**Task requirements**
Take the line containing "Choose View results from menu" as the first and the last line of the records below as the end, and please set down only what lies between them exactly, both ends included.

**Data for analysis**
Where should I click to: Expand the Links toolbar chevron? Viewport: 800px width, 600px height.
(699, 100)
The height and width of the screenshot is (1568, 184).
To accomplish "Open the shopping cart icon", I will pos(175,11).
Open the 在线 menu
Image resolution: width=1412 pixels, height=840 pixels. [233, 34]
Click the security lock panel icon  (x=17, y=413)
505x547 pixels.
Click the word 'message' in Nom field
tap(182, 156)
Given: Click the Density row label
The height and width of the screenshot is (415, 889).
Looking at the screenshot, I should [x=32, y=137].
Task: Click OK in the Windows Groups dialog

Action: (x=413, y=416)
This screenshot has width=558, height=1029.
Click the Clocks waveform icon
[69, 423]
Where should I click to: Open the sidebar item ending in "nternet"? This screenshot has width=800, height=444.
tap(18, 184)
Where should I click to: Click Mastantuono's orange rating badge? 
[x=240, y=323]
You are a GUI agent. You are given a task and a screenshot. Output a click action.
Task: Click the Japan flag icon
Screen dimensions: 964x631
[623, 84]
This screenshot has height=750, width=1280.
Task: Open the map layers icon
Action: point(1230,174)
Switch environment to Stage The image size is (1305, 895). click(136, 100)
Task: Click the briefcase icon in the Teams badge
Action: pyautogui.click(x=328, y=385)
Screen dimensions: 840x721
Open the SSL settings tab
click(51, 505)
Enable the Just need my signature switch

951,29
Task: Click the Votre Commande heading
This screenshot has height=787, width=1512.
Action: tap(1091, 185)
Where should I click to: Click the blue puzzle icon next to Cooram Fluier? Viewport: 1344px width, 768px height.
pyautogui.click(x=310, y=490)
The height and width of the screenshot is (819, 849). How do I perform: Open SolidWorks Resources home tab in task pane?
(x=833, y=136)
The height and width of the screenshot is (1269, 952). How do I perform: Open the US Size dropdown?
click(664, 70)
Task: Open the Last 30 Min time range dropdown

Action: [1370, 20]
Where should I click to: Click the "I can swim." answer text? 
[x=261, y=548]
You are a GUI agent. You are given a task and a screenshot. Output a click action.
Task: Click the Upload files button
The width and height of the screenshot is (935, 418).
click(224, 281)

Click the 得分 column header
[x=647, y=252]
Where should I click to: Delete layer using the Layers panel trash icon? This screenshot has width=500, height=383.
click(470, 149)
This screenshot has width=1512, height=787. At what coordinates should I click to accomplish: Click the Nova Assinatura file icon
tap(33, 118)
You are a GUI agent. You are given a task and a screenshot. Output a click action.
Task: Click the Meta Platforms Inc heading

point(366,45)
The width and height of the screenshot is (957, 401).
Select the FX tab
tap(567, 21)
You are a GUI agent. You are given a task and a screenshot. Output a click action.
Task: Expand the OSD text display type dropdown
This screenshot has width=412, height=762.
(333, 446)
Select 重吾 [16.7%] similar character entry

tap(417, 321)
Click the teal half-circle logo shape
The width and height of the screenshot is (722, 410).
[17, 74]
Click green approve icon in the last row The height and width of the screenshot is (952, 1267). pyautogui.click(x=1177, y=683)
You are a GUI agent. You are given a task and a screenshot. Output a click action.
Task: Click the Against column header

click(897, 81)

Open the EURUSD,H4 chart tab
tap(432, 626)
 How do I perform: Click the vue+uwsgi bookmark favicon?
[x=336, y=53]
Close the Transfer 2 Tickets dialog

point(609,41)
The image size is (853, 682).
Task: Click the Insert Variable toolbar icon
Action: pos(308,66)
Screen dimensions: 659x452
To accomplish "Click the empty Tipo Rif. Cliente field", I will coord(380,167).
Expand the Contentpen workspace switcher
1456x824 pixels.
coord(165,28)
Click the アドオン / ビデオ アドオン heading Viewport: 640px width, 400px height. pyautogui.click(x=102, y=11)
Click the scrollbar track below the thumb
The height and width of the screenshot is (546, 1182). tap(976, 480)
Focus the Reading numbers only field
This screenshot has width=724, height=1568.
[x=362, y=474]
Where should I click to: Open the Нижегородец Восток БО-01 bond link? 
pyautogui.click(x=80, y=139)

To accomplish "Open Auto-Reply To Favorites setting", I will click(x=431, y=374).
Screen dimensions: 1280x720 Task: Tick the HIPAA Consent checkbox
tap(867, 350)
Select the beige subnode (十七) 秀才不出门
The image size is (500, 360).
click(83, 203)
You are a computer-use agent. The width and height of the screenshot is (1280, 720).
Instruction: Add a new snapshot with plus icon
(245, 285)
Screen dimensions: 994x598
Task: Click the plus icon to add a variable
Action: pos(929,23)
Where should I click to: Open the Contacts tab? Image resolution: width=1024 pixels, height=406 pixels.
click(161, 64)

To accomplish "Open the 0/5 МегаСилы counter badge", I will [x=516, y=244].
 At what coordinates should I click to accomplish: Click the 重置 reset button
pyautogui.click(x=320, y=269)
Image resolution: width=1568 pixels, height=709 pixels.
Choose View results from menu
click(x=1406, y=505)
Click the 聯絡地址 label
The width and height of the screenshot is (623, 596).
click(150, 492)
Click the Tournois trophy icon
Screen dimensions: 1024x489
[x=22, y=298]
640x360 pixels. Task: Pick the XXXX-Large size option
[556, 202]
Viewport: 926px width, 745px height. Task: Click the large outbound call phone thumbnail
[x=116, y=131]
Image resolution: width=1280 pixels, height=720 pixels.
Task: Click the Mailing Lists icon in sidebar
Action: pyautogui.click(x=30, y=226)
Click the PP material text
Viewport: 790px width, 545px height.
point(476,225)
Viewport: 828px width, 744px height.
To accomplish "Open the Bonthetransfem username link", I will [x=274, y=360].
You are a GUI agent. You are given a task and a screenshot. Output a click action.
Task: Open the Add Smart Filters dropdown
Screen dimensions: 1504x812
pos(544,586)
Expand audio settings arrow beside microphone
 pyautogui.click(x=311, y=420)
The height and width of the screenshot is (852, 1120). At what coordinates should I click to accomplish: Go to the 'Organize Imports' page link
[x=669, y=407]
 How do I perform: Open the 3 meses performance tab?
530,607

**Written answer**
Choose View results from menu
click(x=1406, y=505)
Click the 聯絡地址 label
The width and height of the screenshot is (623, 596).
click(150, 492)
Click the Tournois trophy icon
Screen dimensions: 1024x489
[x=22, y=298]
640x360 pixels. Task: Pick the XXXX-Large size option
[556, 202]
Viewport: 926px width, 745px height. Task: Click the large outbound call phone thumbnail
[x=116, y=131]
Image resolution: width=1280 pixels, height=720 pixels.
Task: Click the Mailing Lists icon in sidebar
Action: pyautogui.click(x=30, y=226)
Click the PP material text
Viewport: 790px width, 545px height.
point(476,225)
Viewport: 828px width, 744px height.
To accomplish "Open the Bonthetransfem username link", I will [x=274, y=360].
You are a GUI agent. You are given a task and a screenshot. Output a click action.
Task: Open the Add Smart Filters dropdown
Screen dimensions: 1504x812
pos(544,586)
Expand audio settings arrow beside microphone
 pyautogui.click(x=311, y=420)
The height and width of the screenshot is (852, 1120). At what coordinates should I click to accomplish: Go to the 'Organize Imports' page link
[x=669, y=407]
 How do I perform: Open the 3 meses performance tab?
530,607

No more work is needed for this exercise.